The Trois Pointes river valley is mainly served by the English river path.

The surface of the Trois Pointes river is generally frozen from the beginning of December to the end of March, except the rapids areas; however, safe circulation on the ice is generally from mid-December to mid-March.

== Geography ==
The Trois Pointes river originates on the Canadian Shield, at a small unidentified lake (length: 0.24 km; altitude: 441 m). The mouth (south side) of this small forest lake is located 9.0 km northeast of the confluence of the Françoise river and the rivière aux Anglais, at 0.8 km south-west of a bay in Lake Franquelin and 35.2 km north-west of the confluence of the rivière aux Anglais and Baie des Anglais on the north shore of the Gulf of St. Lawrence.

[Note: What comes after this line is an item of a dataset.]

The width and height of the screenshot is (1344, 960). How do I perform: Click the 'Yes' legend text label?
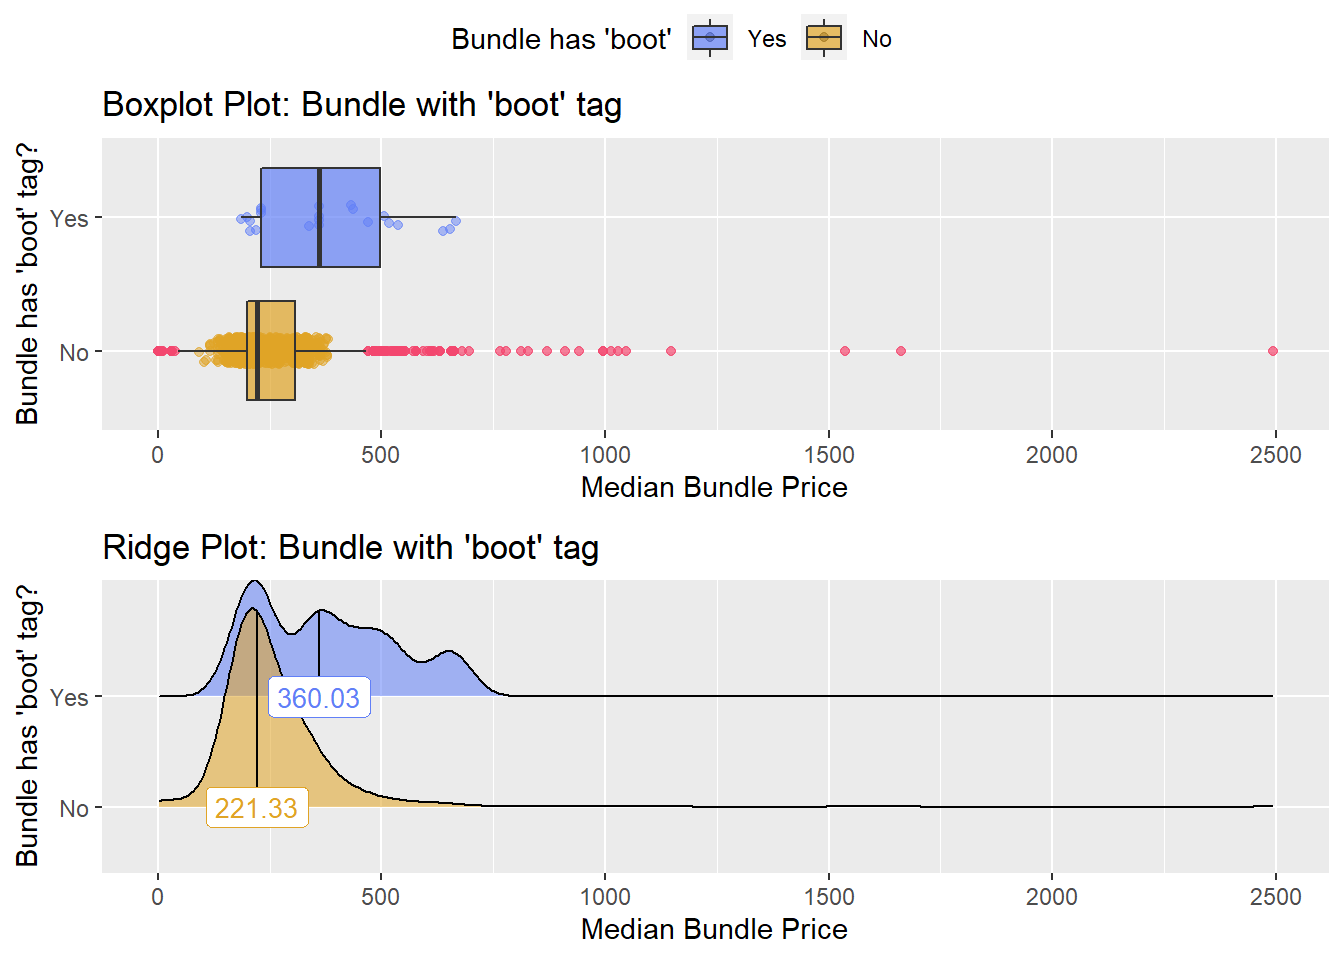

From the head lake, the course of the Trois Pointes river descends on 11.9 km entirely in the forest zone, with a drop of 195 m, according to the following segments:
- 2.6 km east on 1.0 km in particular by crossing a lake formed by the widening of the river, until its mouth; then on 1.6 km south-east, to a bend corresponding to the outlet (coming from the west) of two lakes;
- 3.9 km southeasterly in a straight line, crossing Lake Picard (length: 1.9 km; altitude: 197 m) on its full length, to its mouth;
- 2.4 km first towards the south-east in a deep valley to the outlet (coming from the north) of Lac du Serpent; then towards the south relatively in a straight line, crossing for a hundred meters a small bay of Lac des Chutes (length: 0.7 km; altitude: 161 m), until at its mouth;
- 3.0 km to the south by rolling down the mountain to a bend in the river, branching east by collecting a stream (coming from the north), in particular by crossing on 0.8 km to the south-east the Lac des Trois Pointes (length: 1.3 km; altitude: 71 m), to its mouth.

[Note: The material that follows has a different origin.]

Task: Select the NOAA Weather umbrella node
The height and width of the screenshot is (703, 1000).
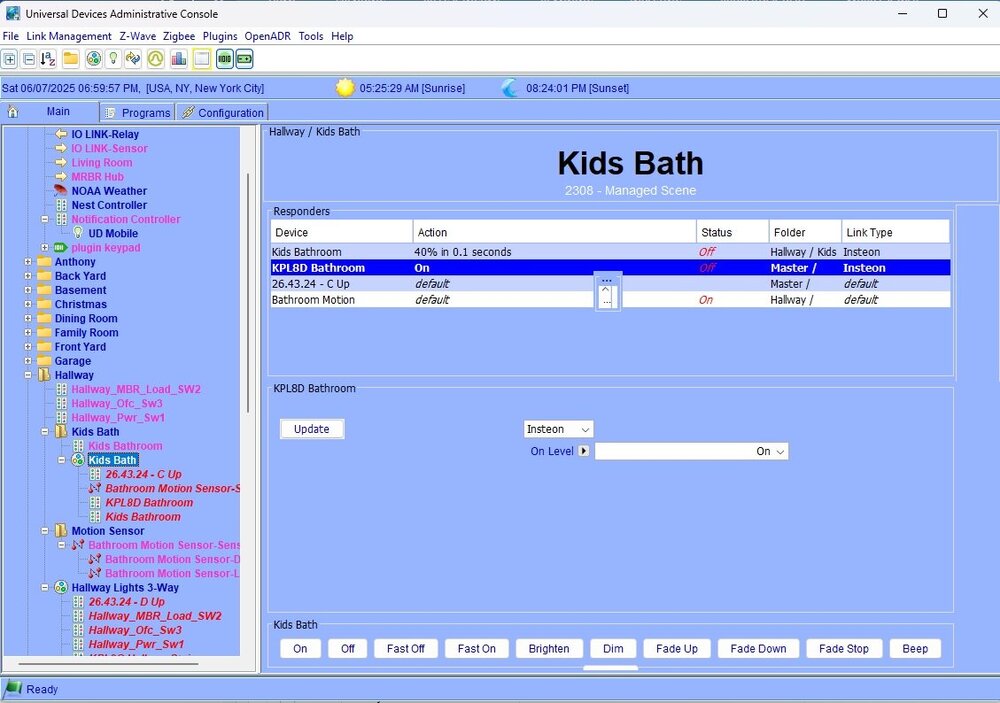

The Trois Pointes river flows on the north bank of the Lac La Chesnaye, which is crossed to the northeast by the current of the rivière aux Anglais, in the unorganized territory of Rivière-aux-Outardes. This confluence is located 2.6 km from the mouth of Lac La Chesnaye, because the current must go around a peninsula stretching on 0.85 km to the south. From the mouth of Lac La Chesnaye, the current descends the course of the English River for 11.2 km to the Baie des Anglais, located on the north shore of the Gulf of Saint Lawrence.

== Toponym ==
The place names "Rivière des Trois Pointes" and "Lac des Trois Pointes" originate from the fact that this lake has three bays, each ending in a point.

The toponym "Trois Pointes River" was formalized on August 2, 1974, at the Place Names Bank of the Commission de toponymie du Québec.